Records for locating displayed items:
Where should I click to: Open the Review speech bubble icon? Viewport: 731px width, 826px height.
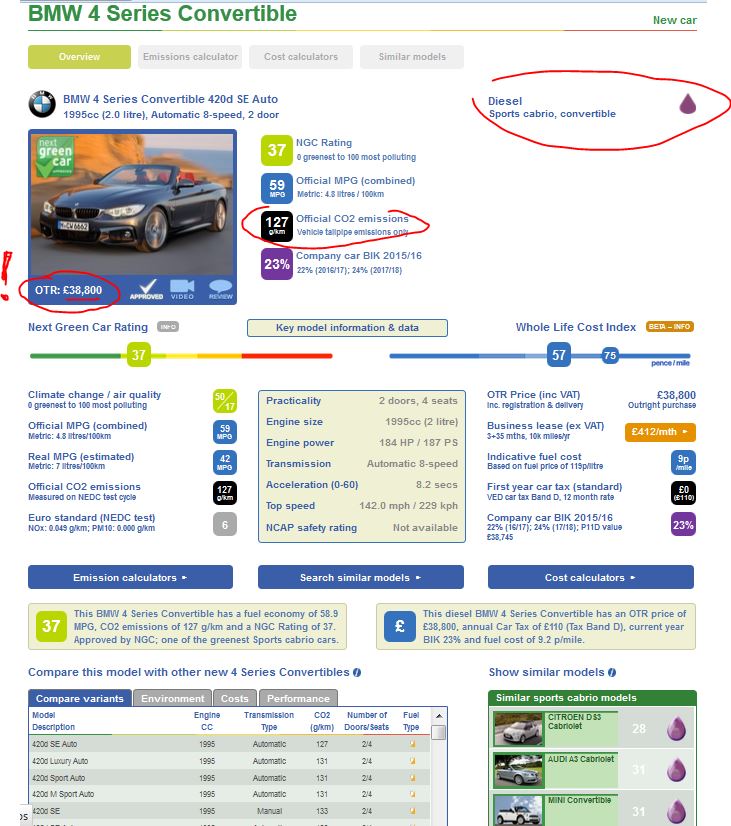[x=220, y=289]
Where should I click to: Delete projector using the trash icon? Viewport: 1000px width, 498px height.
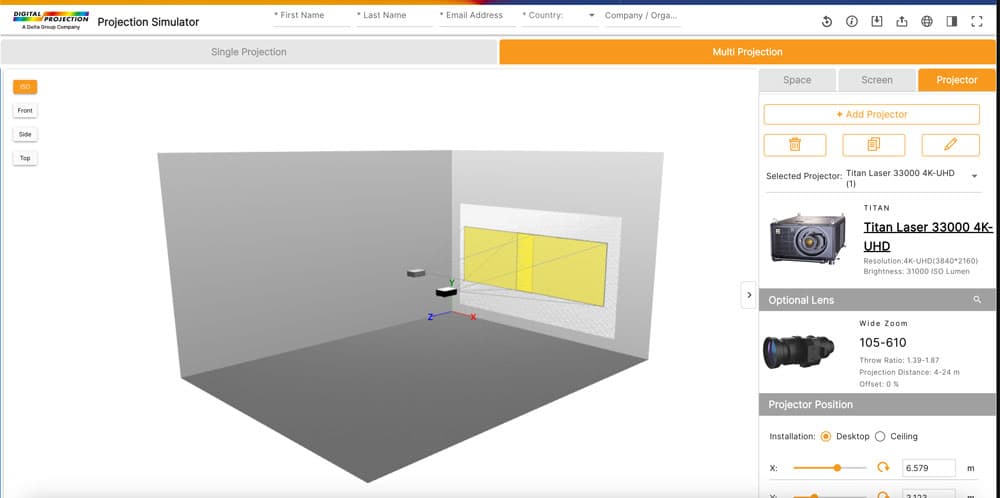coord(795,144)
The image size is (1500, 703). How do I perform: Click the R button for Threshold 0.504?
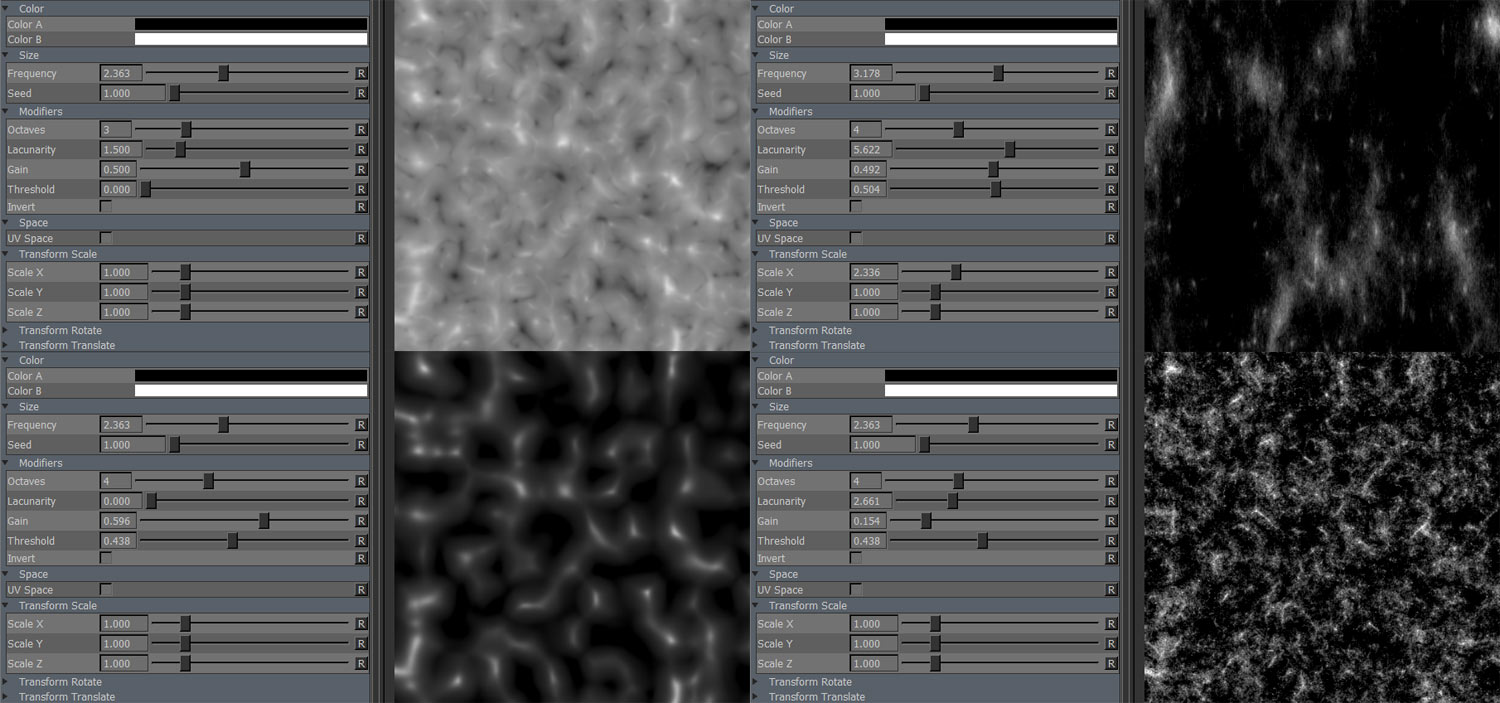tap(1111, 189)
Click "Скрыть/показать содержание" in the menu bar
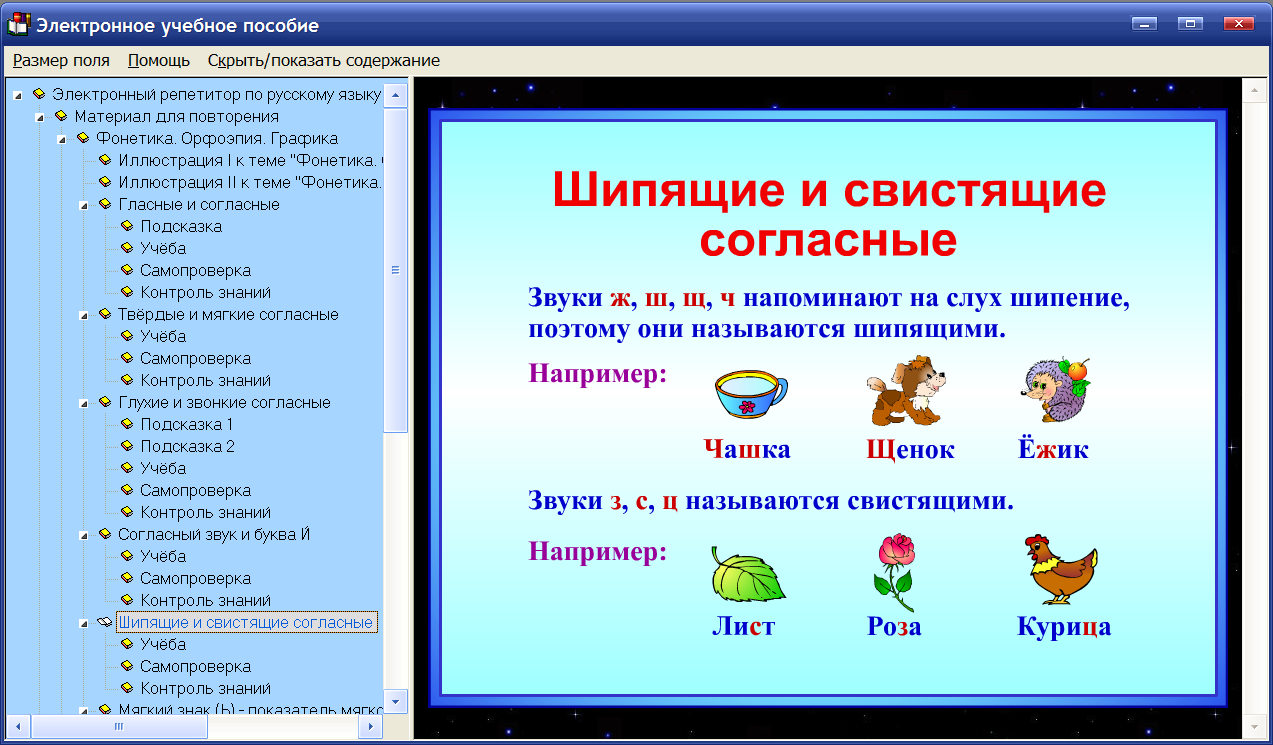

▶ **Given exercise**: Replace "Where should I click to" with "Which spot should I click to" throughout the lines above, keeping everything else the same and leaving out the pictures.

▶ **Task response**:
Which spot should I click to: Open the Review speech bubble icon? Viewport: 731px width, 826px height.
[x=220, y=289]
Which spot should I click to: Delete projector using the trash icon? Viewport: 1000px width, 498px height.
coord(795,144)
The image size is (1500, 703). How do I perform: Click the R button for Threshold 0.504?
tap(1111, 189)
Click "Скрыть/показать содержание" in the menu bar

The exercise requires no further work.